窓際の私の席からは遠くの空が見えるけど、
少しも感慨なんて湧いてこなかった。
同じ空を見ている奴らの事なんてどうでもいいから。
「草薙さん、どこに行ってたの?」
月詠が歩いてきて私の席の前でそう訊ねてきた。
「・・・別に、ちょっとね」
「転校生が気になったの?」
「違うよ」
「なんだ〜」
じゃあ後でね、と言って彼女は自分の席へ戻っていった。
別に私は後で話す事なんて無いんだけど・・・。
しばらくして先生と一人の男がやってくる。
「うぃっす。今日は転校生が来る日だ。
こいつの事ね、皆仲良くしてやれよ〜」
「どうも、天照禦人(てんしょうかずと)です」
へらへらした笑みを浮かべながら入ってきたそいつは、
さっきあった男となぜか同じ顔だった。
しかもずかずか私の方に歩いてきてにっこりと微笑む。
「あれ? あなた、このクラスだったんですね」
「・・・・・・」
私の事を言っているみたいだ。
クラスの視線が私に集まる・・・最悪。
*2*
「華音さ〜ん」
「うるさいわよっ! 静かにしてくれる?」
私はわざわざ校舎裏で弁当を広げていた。
それなのになぜか天照禦人は隣で座っている。
というのもこいつがしつこく付き纏うせいで、
クラスの人間に勘違いされるのが嫌だったからだ。
これじゃあまり意味がない気もするけど。
「それにしても草薙華音(くさなぎかのん)て、
すっごく良い名前ですよねぇ」
「それは、皮肉で言ってるの?」
「え・・・そんな事ないですよ〜。
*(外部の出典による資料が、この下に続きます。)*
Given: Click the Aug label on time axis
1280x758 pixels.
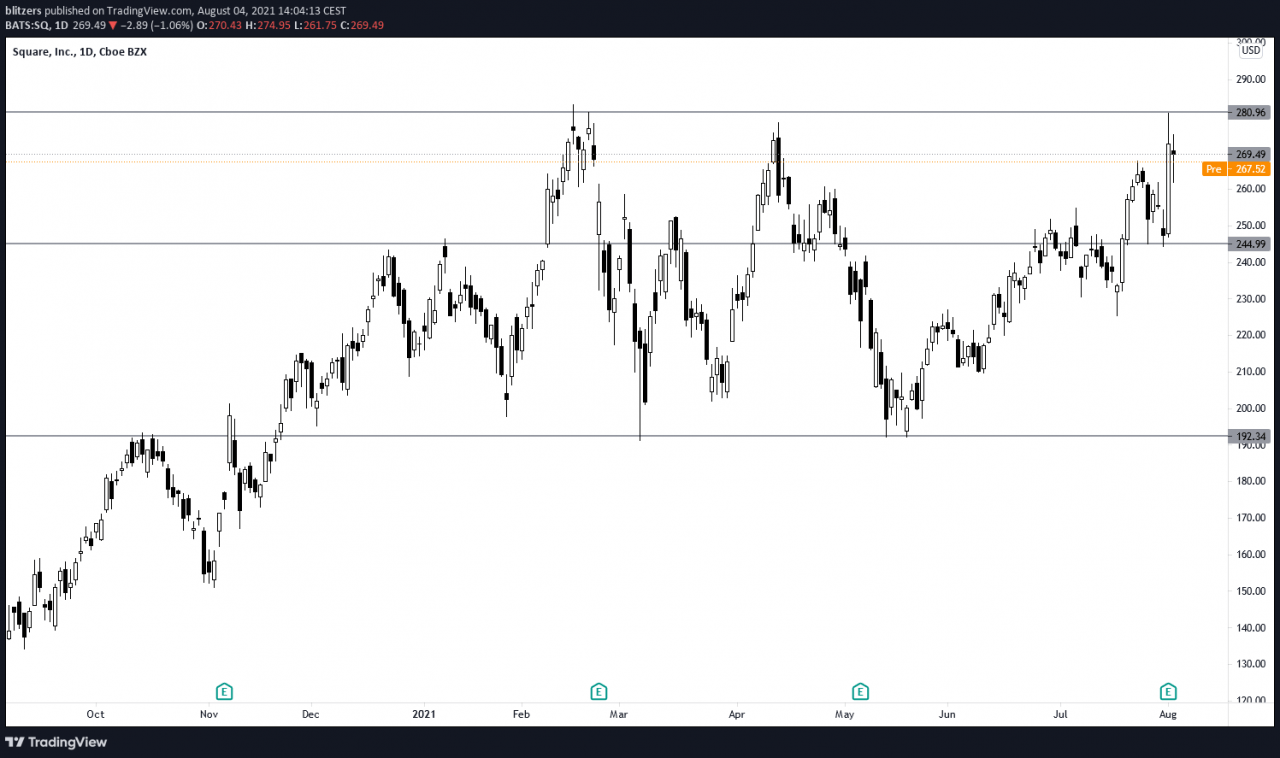Looking at the screenshot, I should point(1167,714).
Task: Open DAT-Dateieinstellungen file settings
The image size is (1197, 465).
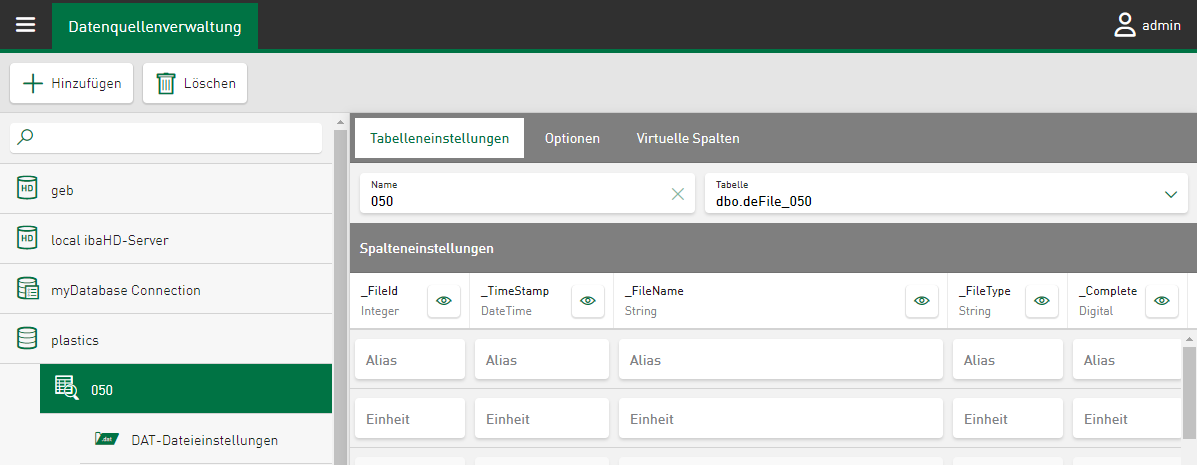Action: [x=204, y=440]
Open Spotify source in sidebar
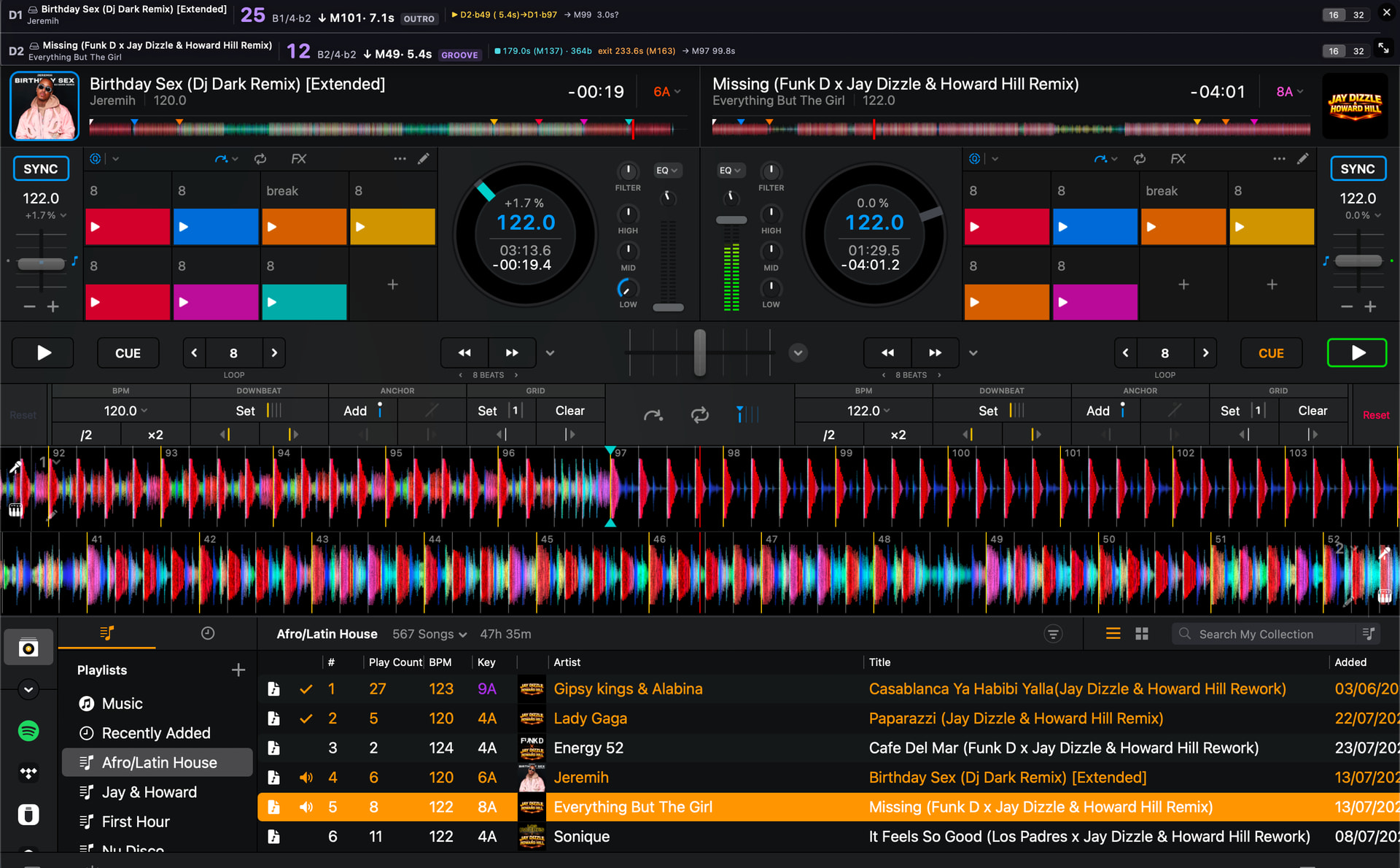Image resolution: width=1400 pixels, height=868 pixels. (28, 731)
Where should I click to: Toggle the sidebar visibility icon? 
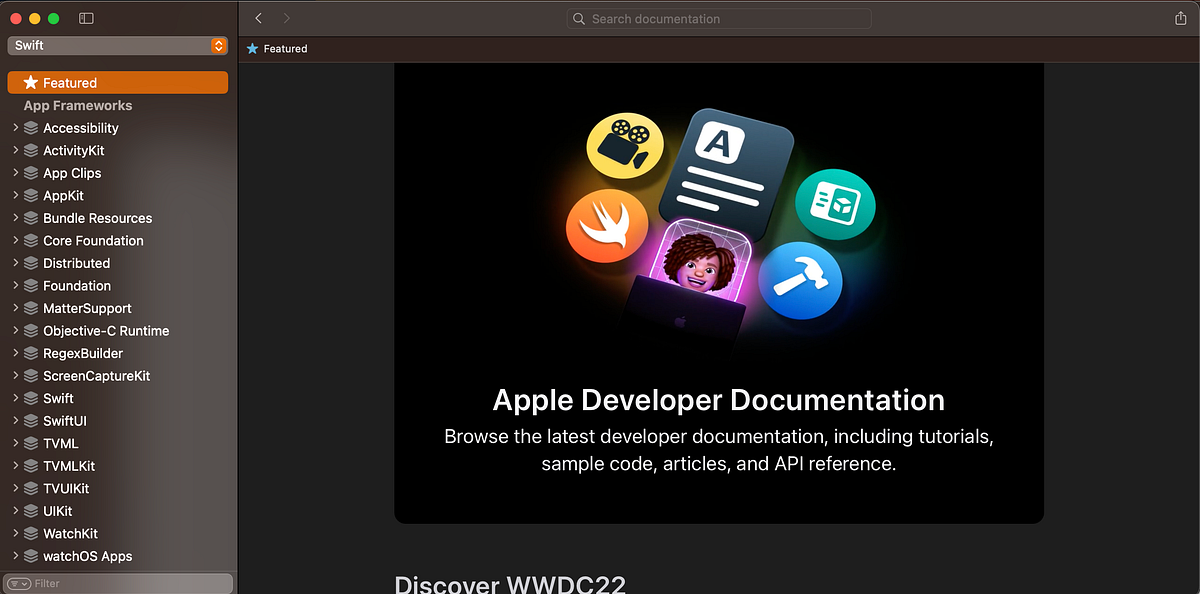[x=85, y=17]
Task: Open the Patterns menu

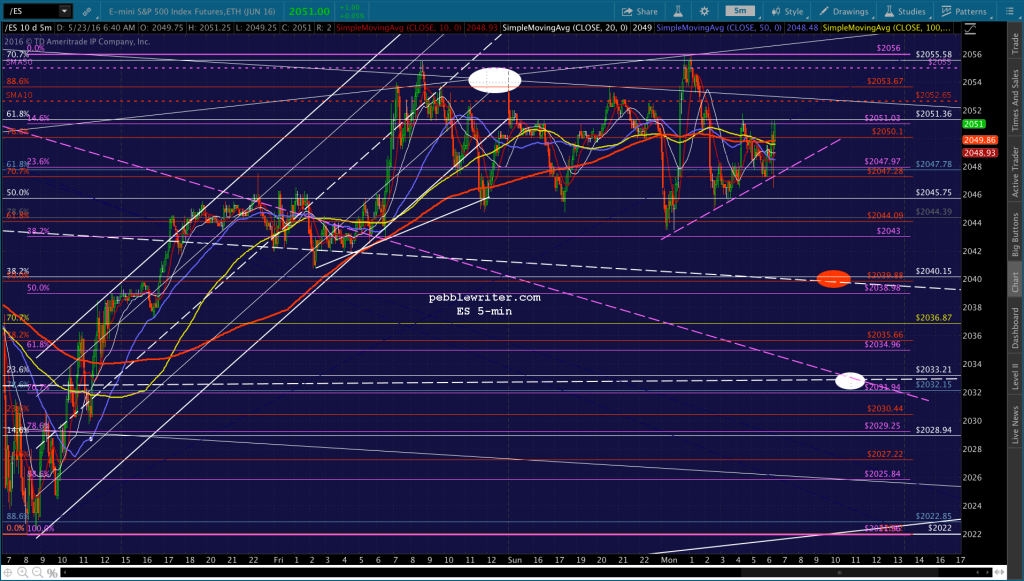Action: (964, 11)
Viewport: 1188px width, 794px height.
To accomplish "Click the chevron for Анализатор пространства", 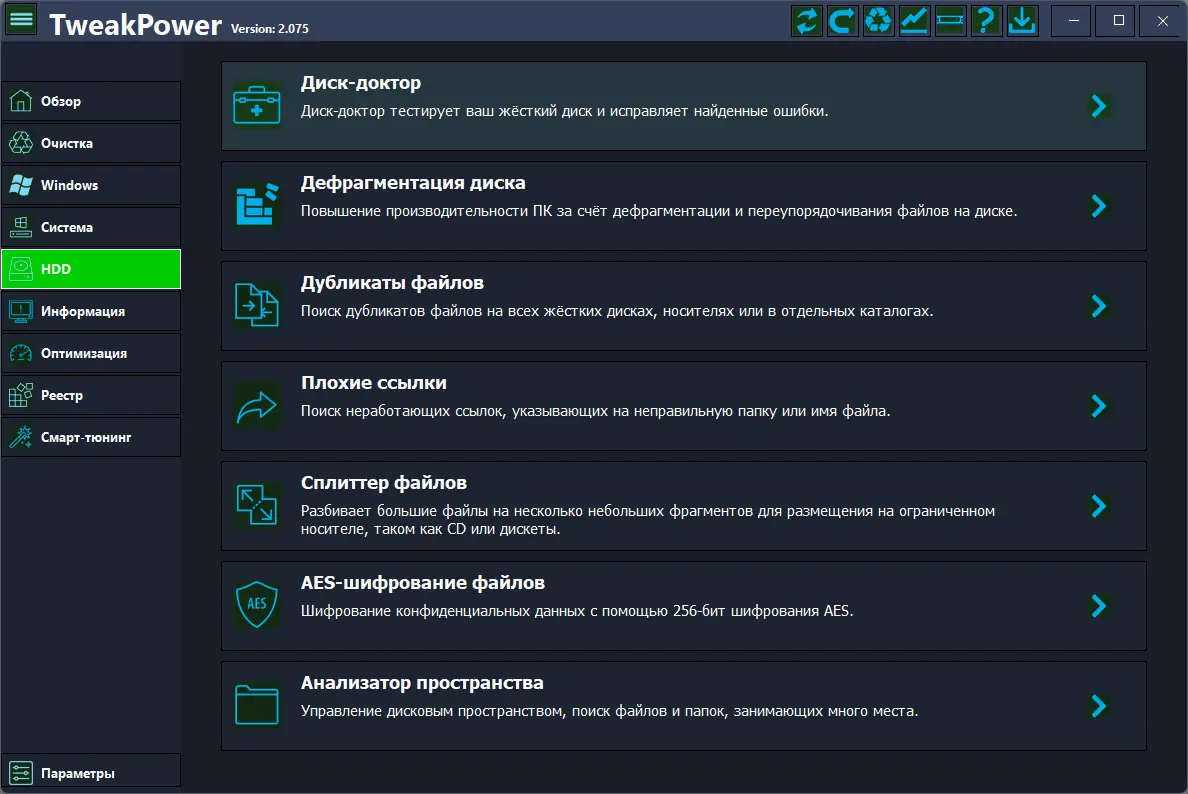I will click(x=1099, y=706).
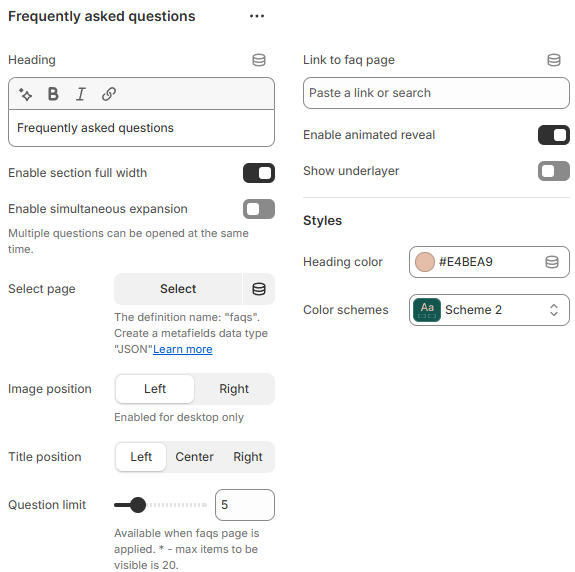Set Title position to Center
Viewport: 575px width, 572px height.
click(x=194, y=457)
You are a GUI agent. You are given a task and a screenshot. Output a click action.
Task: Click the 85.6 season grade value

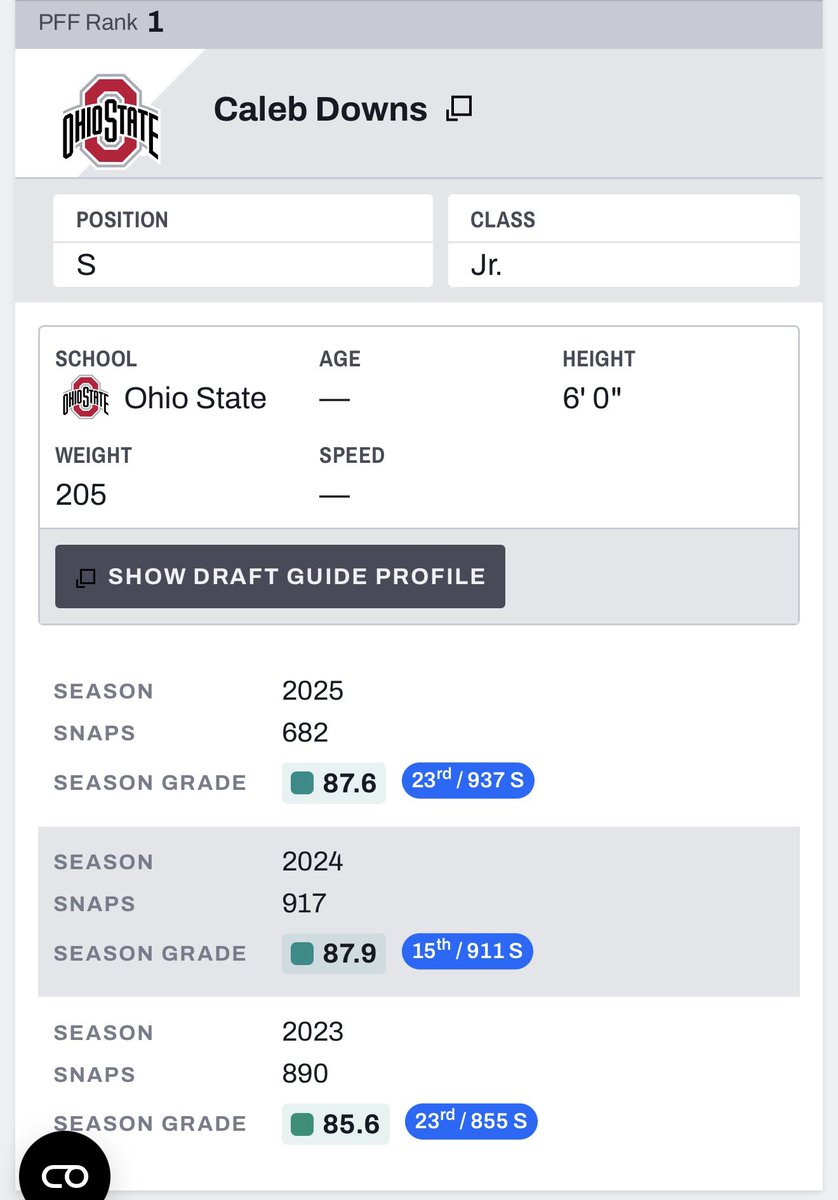click(x=351, y=1124)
僕は大好きな名前です」
「・・・あんた、私を口説いてるの?」
「そんな訳じゃないですけど、僕は華音さんが好きですよ。
樹をいたわってあげてる姿なんて優しそうだったし」
「う゛っ・・・」
嫌な事を思い出させてくれた。
もしかしてその事で私を脅そうとでもしてるのだろうか?
だとしたら・・・こいつをはっ倒す。
「優しい人なんですよね、華音さんは」
「はぁ・・・?」
どこをどう結論づければそういう答えが出てくるの?
この男は多分、頭の中にフルーチェでも入ってるんだわ。
「私は優しくなんか無いし、それにあんたが大っ嫌い」
「・・・・・・」
私の方を全て見透かしたように笑う天照。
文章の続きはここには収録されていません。